研究課題/領域番号 |
15K21116
|
研究機関 | 京都大学 |
研究代表者 |
伊藤 伸幸 京都大学, グローバル生存学大学院連携ユニット, 特定准教授 (30742605)
|
研究期間 (年度) |
2015-04-01 – 2018-03-31
|
キーワード | 水質取引プログラム / 水質取引オークション / 汚染寄与度 / 非対称オークション / 非点源汚染 |
研究実績の概要 |
28年度は水質取引オークションの学生を対象としたラボ実験を行い、汚染寄与度の異質性に関する情報を水質取引オークションでどのように利用すべきかといった制度設計の課題に実験経済学的アプローチを用いて取り組んだ。 水質取引(プログラム)とは、水質汚濁物質を排出している工場や下水処理場等の点源や農地等の非点源の間で、水質クレジット(許可証)を取引することによって、社会全体が負担する汚染削減の費用を減らすことを目的とした制度である。本研究が課題として取り組んでいる水質取引オークションは、非点源が排出削減クレジットの売り手となって希望する売値を入札し、点源あるいは行政当局が買い手となって水質クレジットを購入する水質取引のためのオークションである。クレジットの売買契約が成立した非点源は、水質クレジットの削減量に相当する排出削減の義務を負う。農地等の非点源間では、閉鎖性水域からの距離や土壌の質、天候といった地理的条件が異なることから、非点源の間で閉鎖性水域の水質に対する汚染寄与度に異質性が存在する。また、農家等の排出者間では、生産される財の多様性や生産技術が異なることから、排出削減の機会費用にも異質性が存在する。 28年度は環境経済学分野の水質取引オークションの実験研究に関する文献調査や一般的なオークション理論の文献調査を行った。また、非対称オークションの理論モデルを応用し、各汚染源の汚染寄与度の異なる非対称オークションに対応する対照オークションについて理論的な分析を行った。

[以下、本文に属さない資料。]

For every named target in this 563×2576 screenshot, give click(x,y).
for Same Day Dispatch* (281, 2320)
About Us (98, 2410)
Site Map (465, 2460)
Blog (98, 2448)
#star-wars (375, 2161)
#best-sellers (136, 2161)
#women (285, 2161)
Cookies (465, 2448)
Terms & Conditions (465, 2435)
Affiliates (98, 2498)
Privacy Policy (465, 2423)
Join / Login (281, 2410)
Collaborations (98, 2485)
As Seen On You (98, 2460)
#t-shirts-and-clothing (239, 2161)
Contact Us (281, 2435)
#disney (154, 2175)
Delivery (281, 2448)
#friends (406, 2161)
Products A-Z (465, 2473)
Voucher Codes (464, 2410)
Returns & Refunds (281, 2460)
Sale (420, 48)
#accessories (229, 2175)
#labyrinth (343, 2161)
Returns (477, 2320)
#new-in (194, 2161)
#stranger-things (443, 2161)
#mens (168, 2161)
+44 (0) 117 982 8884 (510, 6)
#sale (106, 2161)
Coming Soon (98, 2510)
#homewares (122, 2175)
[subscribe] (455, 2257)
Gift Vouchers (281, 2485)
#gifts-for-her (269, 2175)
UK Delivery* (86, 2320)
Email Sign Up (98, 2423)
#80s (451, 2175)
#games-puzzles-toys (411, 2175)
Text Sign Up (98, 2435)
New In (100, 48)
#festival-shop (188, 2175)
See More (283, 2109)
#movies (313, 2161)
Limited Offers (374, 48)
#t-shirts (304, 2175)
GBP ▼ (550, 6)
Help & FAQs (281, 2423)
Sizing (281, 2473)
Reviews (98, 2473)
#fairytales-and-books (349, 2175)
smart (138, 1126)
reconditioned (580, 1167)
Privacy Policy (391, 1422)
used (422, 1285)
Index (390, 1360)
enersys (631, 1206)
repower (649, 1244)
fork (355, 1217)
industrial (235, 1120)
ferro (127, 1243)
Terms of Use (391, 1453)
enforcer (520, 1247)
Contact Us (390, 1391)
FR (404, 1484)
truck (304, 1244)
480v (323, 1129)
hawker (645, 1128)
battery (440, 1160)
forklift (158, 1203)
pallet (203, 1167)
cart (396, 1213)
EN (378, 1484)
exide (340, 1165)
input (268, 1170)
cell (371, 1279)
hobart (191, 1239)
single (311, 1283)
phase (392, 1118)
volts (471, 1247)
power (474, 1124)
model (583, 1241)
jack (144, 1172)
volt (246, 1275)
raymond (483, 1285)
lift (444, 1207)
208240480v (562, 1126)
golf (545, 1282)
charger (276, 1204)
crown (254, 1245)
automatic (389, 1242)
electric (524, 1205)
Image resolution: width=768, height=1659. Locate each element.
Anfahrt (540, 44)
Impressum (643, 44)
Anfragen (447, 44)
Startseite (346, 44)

さらに、単数の水質クレジットが取引される1位価格と2位価格の水質取引オークションについて学生を対象にラボ実験を行い、価格ルールや汚染寄与度の異質性がオークションを通じた非点源汚染の削減費用に与える影響について分析を行った。
|
現在までの達成度 (区分) |
現在までの達成度 (区分)
2: おおむね順調に進展している
理由
本研究ではこれまで、閉鎖性水域の非点源汚染問題について、各汚染源の汚染寄与度に関する情報を、水質取引オークションの制度設計に利用するべきかという課題に取り組んできた。 27度は特に理論研究に重点をおき、環境経済学分野の水質取引オークションに関する文献調査や、より一般的なオークション理論の分野の文献調査を行った。また、水質取引オークションに関する理論研究、実験研究、及びフィールド研究で多くの研究業績を上げているペンシルバニア州立大学のJames Shortle教授に、理論分析に関する文献調査やそれらに基づいた水質取引オークションの制度案について意見を求めたところ、非常に興味深いというコメントを得ることができた。さらに、今後のラボ実験の実験デザインとフィールド調査についてもJames Shortle教授との共同で研究を進めていく体制を整えた。 28年度は、最も単純な1単位の水質クレジットを取引するモデルについて考え、各汚染源の汚染寄与度の異なる非対称オークションに対応する対照オークションについて理論的な分析を行った。さらに、1位価格と2位価格の水質取引オークションについて学生338名を対象にしたラボ実験を行い、汚染寄与度の異質性がオークションを通じた非点源汚染の削減費用に与える影響について分析を行った。
|
今後の研究の推進方策 |
29年度は、前年度のラボ実験の分析結果についてワークショップや国際学会で報告し、学術論文を執筆する。また、執筆した学術論文を国際学術雑誌へ投稿する。 29年度はさらに、複数財のモデルについてラボ実験による研究を進める。28年度は最も単純な1単位の水質クレジットが取引されるモデルについて分析を行ったが、実際の水質取引オークションでは複数の水質クレジットが取引されるため、モデルの拡張が必要である。29年度は、複数財のモデルについて理論的な分析を行う。さらに、水質クレジットの買い手に予算制約があるモデルや、汚染寄与度の異質性に応じて市場を細分化する制度についてラボ実験を行う。オークションの実験では、売り手の入札額の集計や買い手による落札を経済実験用ソフトウェアz-Treeでプログラムする。ラボ実験は学生を対象とし、平成29年6月から9月の間に行う予定である。さらに、ラボ実験の分析結果についてワークショップや国際学会で報告し、学術論文を執筆する。国際学術雑誌へ投稿する。また、執筆した学術論文を国際学術雑誌へ投稿する。
|
次年度使用額が生じた理由 |
当初の計画では、1単位の水質クレジットが取引されるモデルの実験トリートメントを、そのまま複数単位の水質クレジットが取引されるモデルのラボ実験で調べる計画であったが、より複雑な複数単位の水質取引オークションでは、これまでの研究で汚染寄与度の異質性に応じた市場の細分化や、それに伴う予算配分の方法など、興味深い制度案を分析できることが分かってきたため、単数のラボ実験の回数を減らし、複数単位のラボ実験の回数を増やす。
|
次年度使用額の使用計画 |
平成29年度4月から7月の間に複数財の水質取引オークションの理論分析を行い、実験で分析する制度案について考察する。それらの分析結果に基づき、6月から9月の間にプレテスト及び本実験を行う予定である。